▶ _Goal_:
Retype the records below without any changes, covering everything from the line that contains "You are a GUI" down to the line that contains "Open the Bebidas".

Records from a pointing dataset:
------------
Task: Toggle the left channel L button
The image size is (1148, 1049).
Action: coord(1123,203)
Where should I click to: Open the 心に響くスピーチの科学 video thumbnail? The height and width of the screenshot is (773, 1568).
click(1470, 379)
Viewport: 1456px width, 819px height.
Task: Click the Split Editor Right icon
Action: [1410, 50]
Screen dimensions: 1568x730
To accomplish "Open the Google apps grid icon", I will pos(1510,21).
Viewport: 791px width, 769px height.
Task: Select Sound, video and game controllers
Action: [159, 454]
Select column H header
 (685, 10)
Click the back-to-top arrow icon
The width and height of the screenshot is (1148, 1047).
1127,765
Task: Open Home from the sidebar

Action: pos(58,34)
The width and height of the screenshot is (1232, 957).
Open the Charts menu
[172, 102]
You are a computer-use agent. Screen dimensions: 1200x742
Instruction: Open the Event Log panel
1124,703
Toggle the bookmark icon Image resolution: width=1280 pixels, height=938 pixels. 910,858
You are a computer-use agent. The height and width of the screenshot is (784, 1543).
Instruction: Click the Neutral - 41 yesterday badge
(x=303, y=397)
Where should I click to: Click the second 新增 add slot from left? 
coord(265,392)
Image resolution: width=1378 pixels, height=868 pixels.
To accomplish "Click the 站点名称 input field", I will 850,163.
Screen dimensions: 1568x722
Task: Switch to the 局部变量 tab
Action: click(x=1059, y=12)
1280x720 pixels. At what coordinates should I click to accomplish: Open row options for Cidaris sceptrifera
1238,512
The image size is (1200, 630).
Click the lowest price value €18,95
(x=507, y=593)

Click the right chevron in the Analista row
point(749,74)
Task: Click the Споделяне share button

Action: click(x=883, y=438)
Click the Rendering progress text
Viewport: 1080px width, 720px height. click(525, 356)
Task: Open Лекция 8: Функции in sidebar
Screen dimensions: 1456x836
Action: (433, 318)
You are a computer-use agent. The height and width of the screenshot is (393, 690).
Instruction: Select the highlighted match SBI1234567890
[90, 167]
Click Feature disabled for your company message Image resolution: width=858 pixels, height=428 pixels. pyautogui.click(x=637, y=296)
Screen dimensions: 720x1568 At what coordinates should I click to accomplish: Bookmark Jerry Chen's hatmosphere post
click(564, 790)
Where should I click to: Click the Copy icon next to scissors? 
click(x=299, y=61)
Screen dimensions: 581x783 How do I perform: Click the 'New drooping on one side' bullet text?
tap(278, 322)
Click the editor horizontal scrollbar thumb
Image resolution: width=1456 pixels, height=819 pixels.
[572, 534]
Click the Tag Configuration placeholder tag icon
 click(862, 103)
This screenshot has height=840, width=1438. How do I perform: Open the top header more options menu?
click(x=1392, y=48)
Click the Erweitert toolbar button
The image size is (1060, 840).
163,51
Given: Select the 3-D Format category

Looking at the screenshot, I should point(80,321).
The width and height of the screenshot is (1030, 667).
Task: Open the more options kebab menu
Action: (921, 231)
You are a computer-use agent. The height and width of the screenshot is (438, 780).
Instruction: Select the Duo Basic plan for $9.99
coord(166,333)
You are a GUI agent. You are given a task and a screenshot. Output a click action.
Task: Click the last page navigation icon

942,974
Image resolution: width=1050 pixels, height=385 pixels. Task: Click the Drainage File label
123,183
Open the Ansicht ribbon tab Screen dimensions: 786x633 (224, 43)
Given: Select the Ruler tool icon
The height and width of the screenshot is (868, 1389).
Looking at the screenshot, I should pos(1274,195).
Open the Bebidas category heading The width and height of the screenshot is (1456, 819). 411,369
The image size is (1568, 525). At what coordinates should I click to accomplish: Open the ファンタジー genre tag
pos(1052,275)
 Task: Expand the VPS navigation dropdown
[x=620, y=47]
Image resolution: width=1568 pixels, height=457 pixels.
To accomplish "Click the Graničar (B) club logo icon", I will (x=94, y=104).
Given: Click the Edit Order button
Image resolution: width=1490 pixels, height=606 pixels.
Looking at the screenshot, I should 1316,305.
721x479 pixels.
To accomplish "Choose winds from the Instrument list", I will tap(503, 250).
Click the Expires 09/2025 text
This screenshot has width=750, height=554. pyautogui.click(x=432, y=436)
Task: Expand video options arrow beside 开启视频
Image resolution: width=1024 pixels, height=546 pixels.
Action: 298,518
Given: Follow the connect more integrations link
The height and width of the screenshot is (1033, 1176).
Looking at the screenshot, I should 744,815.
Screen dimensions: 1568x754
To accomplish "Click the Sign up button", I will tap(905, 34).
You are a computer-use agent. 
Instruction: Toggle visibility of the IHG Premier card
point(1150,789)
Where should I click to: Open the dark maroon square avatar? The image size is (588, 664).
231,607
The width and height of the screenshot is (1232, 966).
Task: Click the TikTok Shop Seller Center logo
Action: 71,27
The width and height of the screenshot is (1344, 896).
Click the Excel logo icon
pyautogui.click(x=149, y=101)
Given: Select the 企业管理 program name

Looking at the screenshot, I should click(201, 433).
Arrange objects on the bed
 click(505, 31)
------------
▶ _Expected answer_:
You are a GUI agent. You are given a task and a screenshot. Output a click action.
Task: Click the last page navigation icon

942,974
Image resolution: width=1050 pixels, height=385 pixels. Task: Click the Drainage File label
123,183
Open the Ansicht ribbon tab Screen dimensions: 786x633 (224, 43)
Given: Select the Ruler tool icon
The height and width of the screenshot is (868, 1389).
Looking at the screenshot, I should pos(1274,195).
Open the Bebidas category heading The width and height of the screenshot is (1456, 819). 411,369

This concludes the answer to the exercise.